Stories abound about the horrors of easy credit and getting buried in debt, even before they get their career started. Like the twenty-something who is working full time to keep up with the minimum payments on $24,000 of credit cards and a $16,000 Line of Credit. He is now looking at student loans to go back to school. It will be a long time, short of declaring personal bankruptcy, before he gets his life back. He really needs to continue working, at least part time, to maintain his credit record.
The other side of the coin is the lady in her early thirties who has been diligently building her career, has managed her education without student loans and has avoided getting into the credit card trap. She now feels confident and secure in buying her first new car. The brand she likes has been advertising attractive financing. She visits her local dealer, selects her dream car and applies for the company’s credit. She gets turned down. “Why?” she asks, “I have been responsible, getting an education, working hard. I am established with my company, making decent money (finally!!) and expecting a promotion.” What she is missing is a credit rating.

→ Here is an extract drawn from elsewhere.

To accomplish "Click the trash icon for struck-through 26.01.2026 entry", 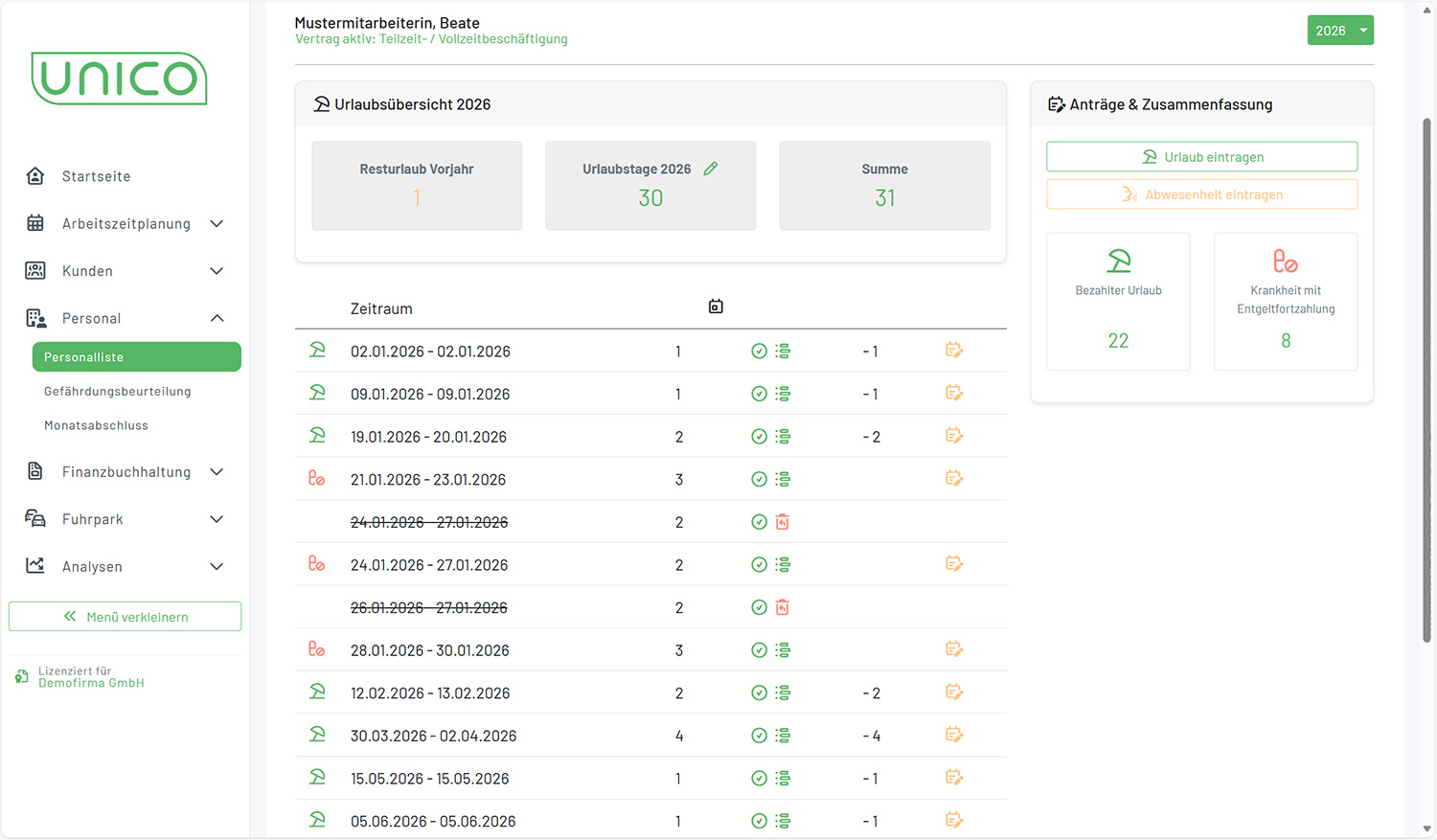I will tap(783, 607).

There has to be a happy medium between these extremes of youth credit.
Getting credit is like getting your first (real) job. You take the right program, get decent marks, but find no one in your chosen field will hire you – you do not have experience! And how are you to get experience if no one will hire you!!?? Try volunteer work, unpaid apprenticeships and work in retail or labour that you could have gotten without the diploma or degree you slaved over the past three years. The analogy is that to get credit for your first major purchases, you need to establish a track record.

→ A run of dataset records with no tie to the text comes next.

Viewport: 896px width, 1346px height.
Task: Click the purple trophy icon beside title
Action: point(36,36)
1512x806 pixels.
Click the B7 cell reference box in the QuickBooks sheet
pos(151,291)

Equifax and TransUnion are the major keepers of your credit rating. Companies that give credit report your use of that credit. Whenever you apply for credit, you authorize a credit check. That company will go to the credit bureaus for a credit history and rating. If you have a history of maxing out credit and missing payments, or just of being a few days late in payments, your rating will be similar to that course where your term paper was late and your scores on pop quizzes low because you rarely did the assigned reading, relying on cramming for the final instead.

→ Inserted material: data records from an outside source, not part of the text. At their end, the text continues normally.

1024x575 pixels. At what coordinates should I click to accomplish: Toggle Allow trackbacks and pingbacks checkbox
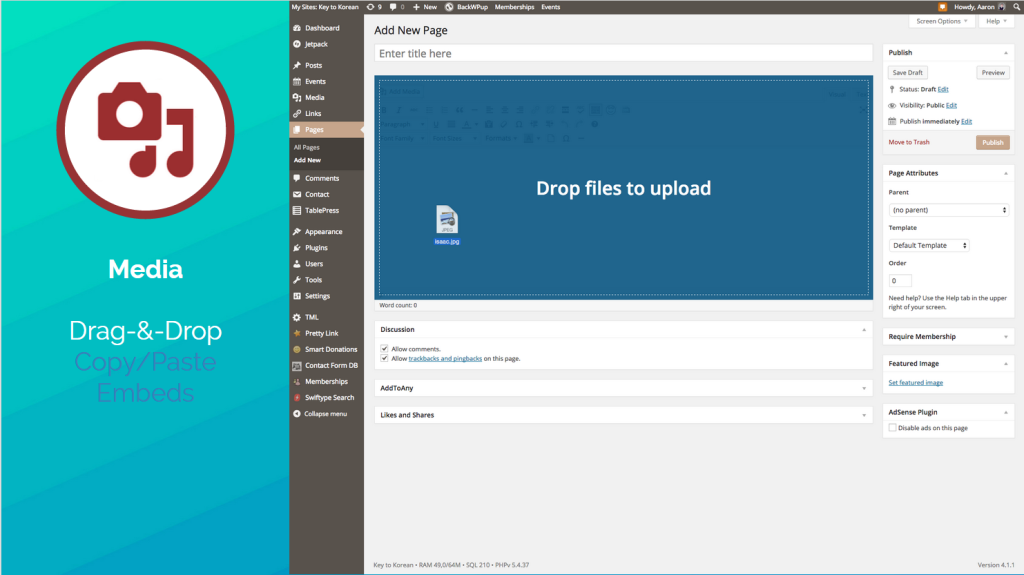385,358
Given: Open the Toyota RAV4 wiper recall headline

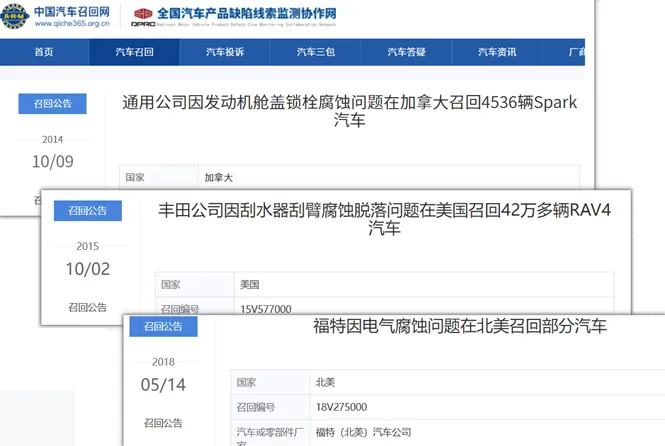Looking at the screenshot, I should point(383,219).
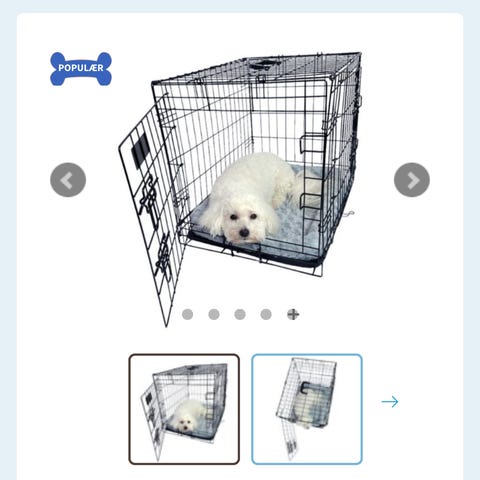Click the black label on crate door
This screenshot has height=480, width=480.
[140, 150]
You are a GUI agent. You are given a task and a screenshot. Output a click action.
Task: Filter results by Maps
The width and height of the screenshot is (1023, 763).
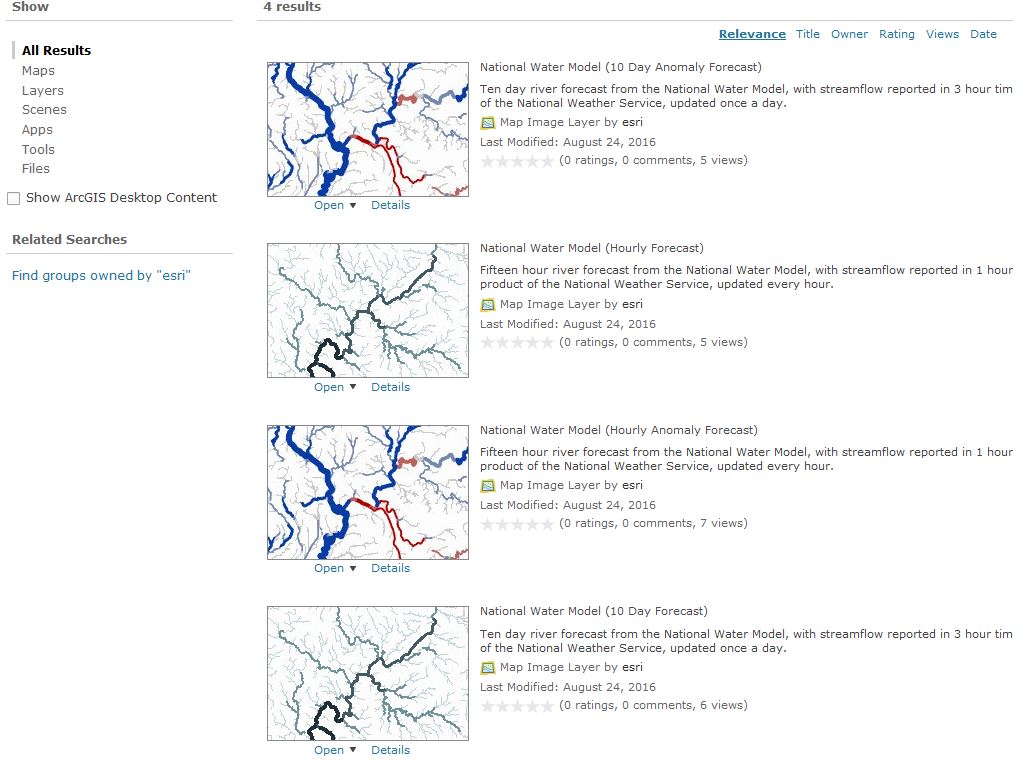[38, 71]
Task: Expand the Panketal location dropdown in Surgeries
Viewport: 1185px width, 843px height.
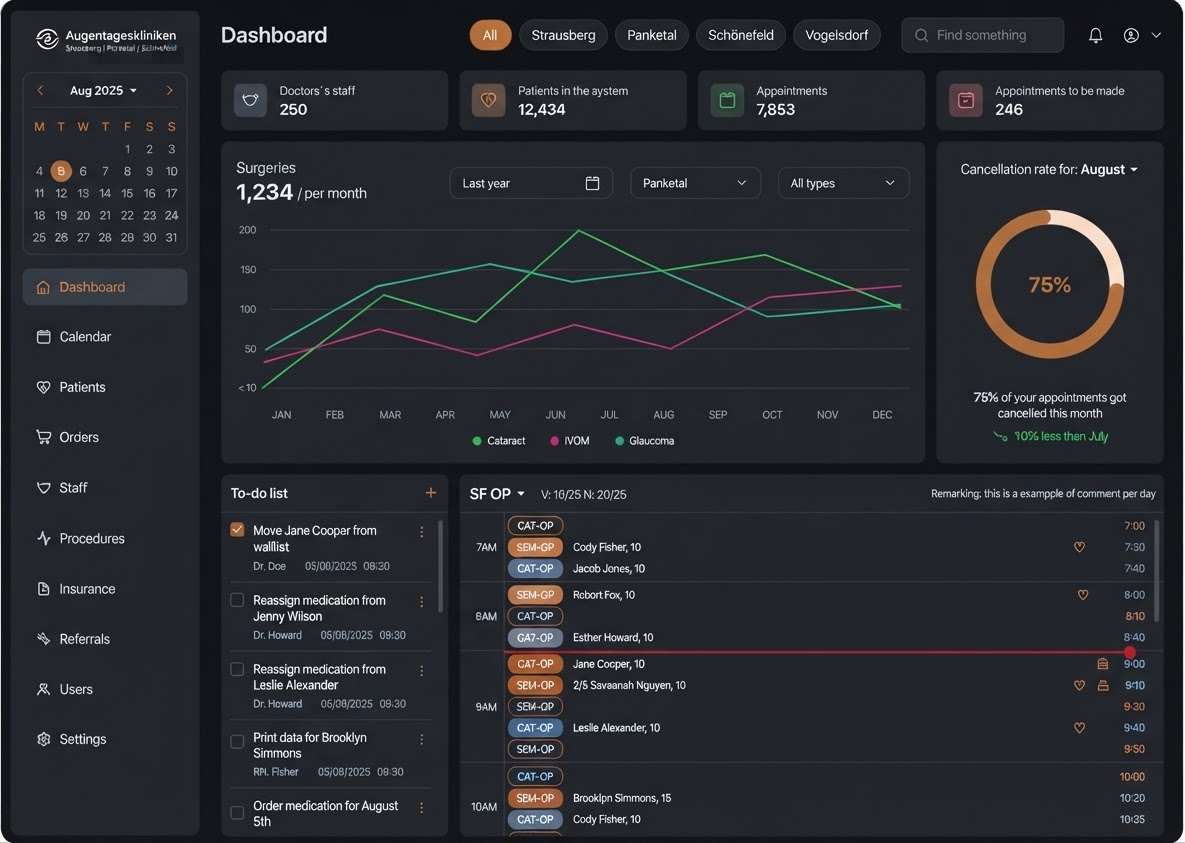Action: click(x=695, y=183)
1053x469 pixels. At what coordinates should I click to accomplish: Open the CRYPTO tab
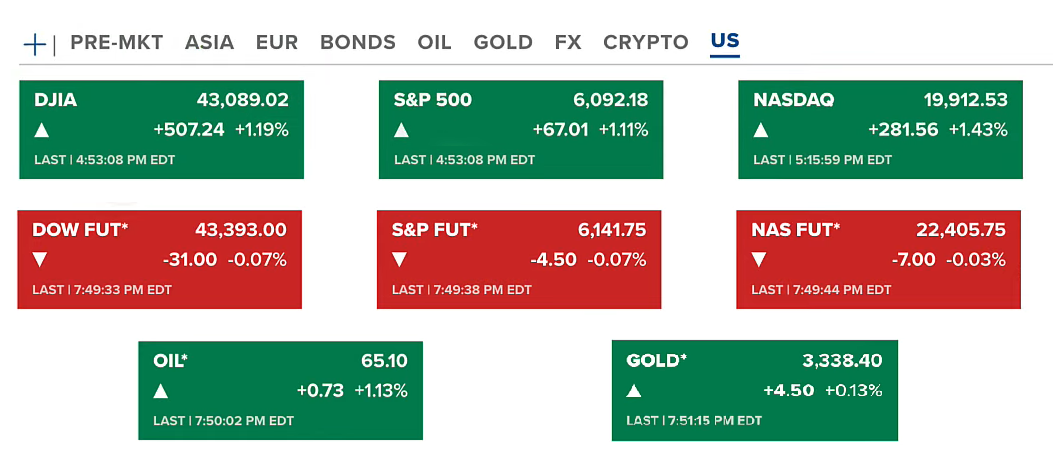click(x=646, y=43)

So how do you establish a credit rating? The same way you use the McJob to establish that you are responsible, show up on time and can get along with co-workers and customer, as demonstrated in the glowing reference letters that you then include with your resume. Employers do not really care if you got an A or an A+ in macro-economics. They care if they can count on you. It’s the same with credit. The financing company does not really care if you make $5000 a month and pay your card in full every month, even if a few days late. They care if you make at least the minimum payment, on time. In other words, you have a track record that shows the company giving you credit that they can count on you to keep to the terms of the credit agreement, just the same as a future employer wants to know they can count on you. So go ahead and get a credit card from a major issuer, and maybe a store card or two when they are offering special discounts to sign up. Then diligently pay them – on time! They are convenient and as long as you pay them off each month you avoid paying their ridiculous interest rates. Then when you go to buy that new car you will have a track record of reliability – leasing or financing will not be a problem.
If you may have already screwed up your credit, there are ways to rebuild it. You can still get a credit card where you put up security first (not to be confused with a prepaid card), then pay it each month on time. A good site for information is the Financial Consumer Agency of Canada which promotes financial literacy as the foundation for making sound financial choices www.fcac-acfc.gc.ca. In five years or so the negative stuff gets dropped off your credit history. Use the time to establish a track record of reliability and your credit will not be a problem again – because you have learned your lesson well.